### 提示文 ###
ここで、Q値は、光共振器から一周期間に散逸する光エネルギーに対する、光共振器に蓄えられる光エネルギーの比である。より具体的には、発振ピークでの発振周波数をω0、光エネルギーが、低周波数側で発振ピークの半値となる周波数をω1、高周波数側で半値となる周波数をω2とすると、Q≒ω0/(ω2−ω1)で与えられる。
光共振器のQ値が低いと、光共振器の増幅媒体に強い反転分布状態が形成されるまでレーザ発振しない。よって、Q値を低くして強い反転分布状態を形成しておき(励起エネルギーを蓄積しておき)、Qスイッチ素子(光スイッチ素子)を高いQ値に切り替えることで、一気に光を放出させて大きな出力パワーのパルス光を発生させることができる。
このようなQスイッチ動作により、PA‐Yb3に入力されるパルス光の出力を大きくすることができる。
なお、Qスイッチ素子としては、光共振器の共振方向の一端側に可飽和吸収体や光変調器を設ける場合を例示することができるが、Qスイッチ素子は、このような構成に限られない。
アイソレータ8は、共振器外部の反射点からのPA‐Yb3を導波するパルス光(又は増幅されたパルス光)の反射光が、戻り光となり信号用ファイバ5Aを介してMO7に到達し、MO7を破損することを防止するものである。
### 提供データ ###
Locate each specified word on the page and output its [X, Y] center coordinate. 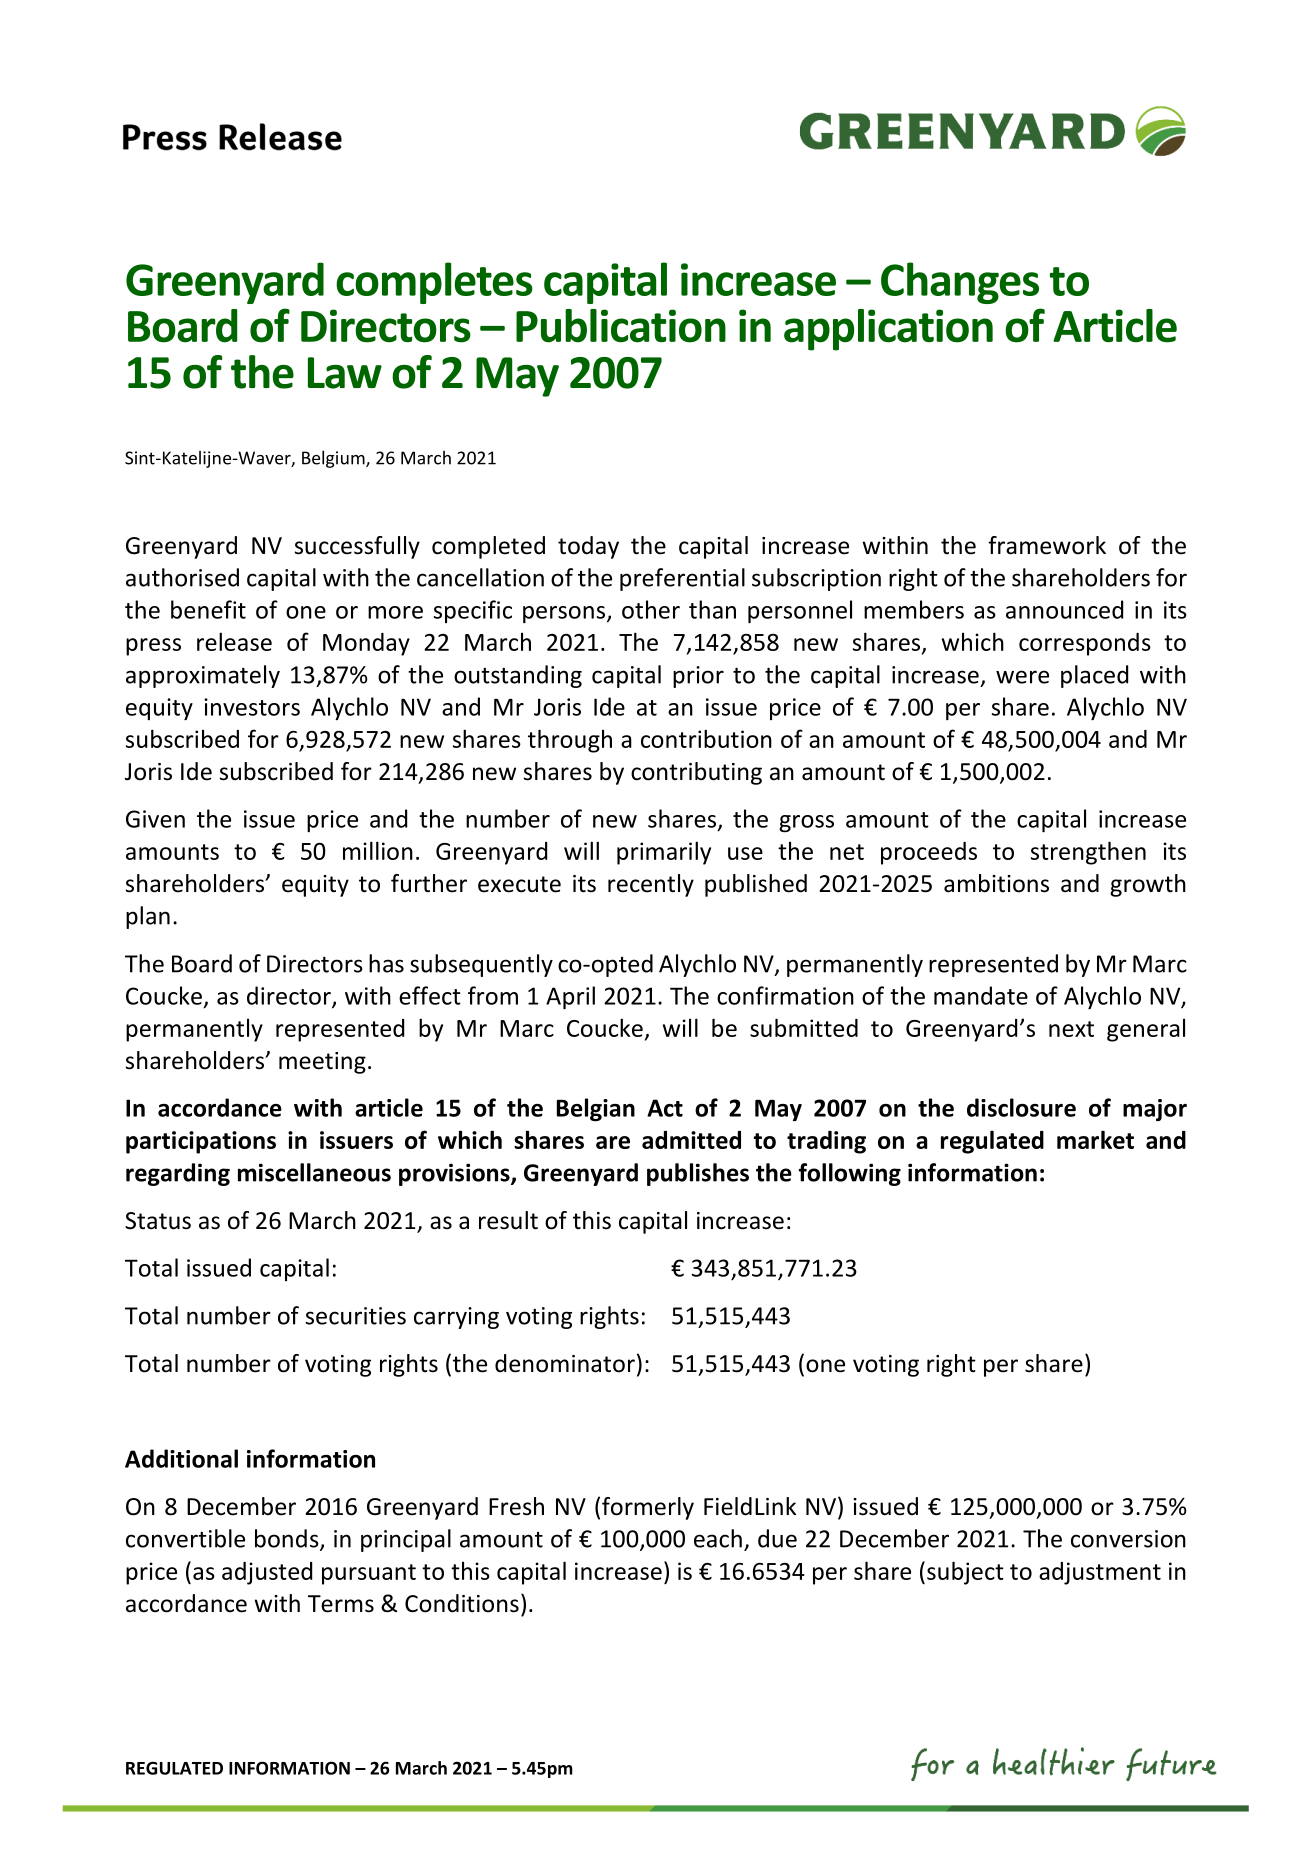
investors [252, 707]
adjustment [1100, 1573]
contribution [706, 738]
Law [345, 373]
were [1022, 677]
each [718, 1538]
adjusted [267, 1573]
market [1095, 1140]
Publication [621, 326]
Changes [960, 283]
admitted [691, 1140]
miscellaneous [314, 1172]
###
▶ **取り組む課題**
[1] 提示文のうち、「ここで、Q値は、光共振器から」から始まり「光を発生させることができる。」で終わる部分を一字一句変えずに出力してください。
[2] 提示文に基づいて、次の問いに答えてください。
(a) Q値は何の比として定義されていますか。
(b) Qスイッチ素子の例として、どのような構成が挙げられていますか。
(c) アイソレータ8は、どの装置の破損を防止するものですか。
これらのデータは別の出典から取ったものです。

▶ **課題の解答**
[1]
ここで、Q値は、光共振器から一周期間に散逸する光エネルギーに対する、光共振器に蓄えられる光エネルギーの比である。より具体的には、発振ピークでの発振周波数をω0、光エネルギーが、低周波数側で発振ピークの半値となる周波数をω1、高周波数側で半値となる周波数をω2とすると、Q≒ω0/(ω2−ω1)で与えられる。
光共振器のQ値が低いと、光共振器の増幅媒体に強い反転分布状態が形成されるまでレーザ発振しない。よって、Q値を低くして強い反転分布状態を形成しておき(励起エネルギーを蓄積しておき)、Qスイッチ素子(光スイッチ素子)を高いQ値に切り替えることで、一気に光を放出させて大きな出力パワーのパルス光を発生させることができる。

[2]
(a) 光共振器から一周期間に散逸する光エネルギーに対する、光共振器に蓄えられる光エネルギーの比です。
(b) 光共振器の共振方向の一端側に可飽和吸収体や光変調器を設ける構成です。
(c) MO7です。